По лицу Каракозова пробежала тень, но он быстро взял себя в руки. Гдлян тоже не слишком огорчился. Начался перекрестный допрос, и в ту же минуту под издевательски-размеренную диктовку Гдляна я написал заявление на имя Генерального прокурора СССР Рекункова о том, что, занимая ответственные посты в МВД СССР, я получил взятки на сумму в общей сложности полтора миллиона рублей.
Расхаживая по кабинету Каракозова, Гдлян продиктовал мне имена и фамилии 132 человек, от которых я якобы получал деньги, и сам называл суммы взяток: 10, 20, 50, 200 тысяч — сколько хотел!

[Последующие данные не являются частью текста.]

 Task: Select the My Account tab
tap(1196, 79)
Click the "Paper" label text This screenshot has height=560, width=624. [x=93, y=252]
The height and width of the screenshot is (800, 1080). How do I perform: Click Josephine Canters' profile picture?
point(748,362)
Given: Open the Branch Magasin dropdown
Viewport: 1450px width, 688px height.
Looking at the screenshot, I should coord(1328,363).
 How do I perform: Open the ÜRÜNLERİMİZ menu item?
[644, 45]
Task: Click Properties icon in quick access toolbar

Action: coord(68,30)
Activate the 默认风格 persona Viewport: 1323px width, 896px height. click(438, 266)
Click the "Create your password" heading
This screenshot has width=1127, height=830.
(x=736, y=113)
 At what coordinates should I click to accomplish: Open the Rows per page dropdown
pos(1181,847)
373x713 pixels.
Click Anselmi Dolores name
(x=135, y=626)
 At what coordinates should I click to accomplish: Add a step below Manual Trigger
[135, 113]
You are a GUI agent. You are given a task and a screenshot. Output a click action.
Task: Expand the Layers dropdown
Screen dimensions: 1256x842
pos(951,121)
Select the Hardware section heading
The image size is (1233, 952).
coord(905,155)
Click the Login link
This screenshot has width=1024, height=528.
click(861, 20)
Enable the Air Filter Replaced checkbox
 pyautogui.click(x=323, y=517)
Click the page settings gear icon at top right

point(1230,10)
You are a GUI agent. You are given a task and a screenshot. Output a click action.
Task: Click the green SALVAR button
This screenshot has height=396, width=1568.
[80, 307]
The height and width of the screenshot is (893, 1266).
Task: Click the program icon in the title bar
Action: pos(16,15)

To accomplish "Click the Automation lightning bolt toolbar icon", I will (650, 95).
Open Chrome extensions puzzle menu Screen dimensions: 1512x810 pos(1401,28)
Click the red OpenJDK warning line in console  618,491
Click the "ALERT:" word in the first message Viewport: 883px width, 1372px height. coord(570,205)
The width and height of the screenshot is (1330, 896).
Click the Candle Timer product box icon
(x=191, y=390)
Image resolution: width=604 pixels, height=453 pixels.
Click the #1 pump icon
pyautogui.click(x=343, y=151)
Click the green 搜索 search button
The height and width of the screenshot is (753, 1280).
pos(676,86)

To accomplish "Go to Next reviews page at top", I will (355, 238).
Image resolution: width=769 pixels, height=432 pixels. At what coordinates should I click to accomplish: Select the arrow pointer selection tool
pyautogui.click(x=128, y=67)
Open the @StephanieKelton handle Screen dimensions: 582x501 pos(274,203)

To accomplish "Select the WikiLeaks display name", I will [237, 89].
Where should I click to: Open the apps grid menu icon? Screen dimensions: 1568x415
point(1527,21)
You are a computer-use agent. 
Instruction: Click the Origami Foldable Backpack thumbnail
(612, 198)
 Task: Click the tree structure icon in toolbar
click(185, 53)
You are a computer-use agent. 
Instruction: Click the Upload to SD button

Все это были люди, в той или иной степени интересовавшие следствие, — Гдлян диктовал, а я писал.
Что происходило со мной, я помню очень смутно, все было как в страшном сне: Гдлян называет какие-то имена, а я сижу в роли технического исполнителя, и пишу на имя Рекункова все, что он говорит.
Потом меня вывели по черной лестнице во двор, посадили в «рафик», по бокам, с обеих сторон сели дюжие молодцы, схватив меня, чтобы не убежал, за кисти рук, и доставили в Лефортовский следственный изолятор КГБ СССР. И только ранним утром я понял, что в моей жизни произошло что-то непоправимое и трагическое.
Усталость, болезненное состояние, полная отрешенность и невосприимчивость, жуткая подавленность преследовали меня и 15 января 1987 года. Пошел второй день моего пребывания в следственном изоляторе. Разумеется, я почти не спал.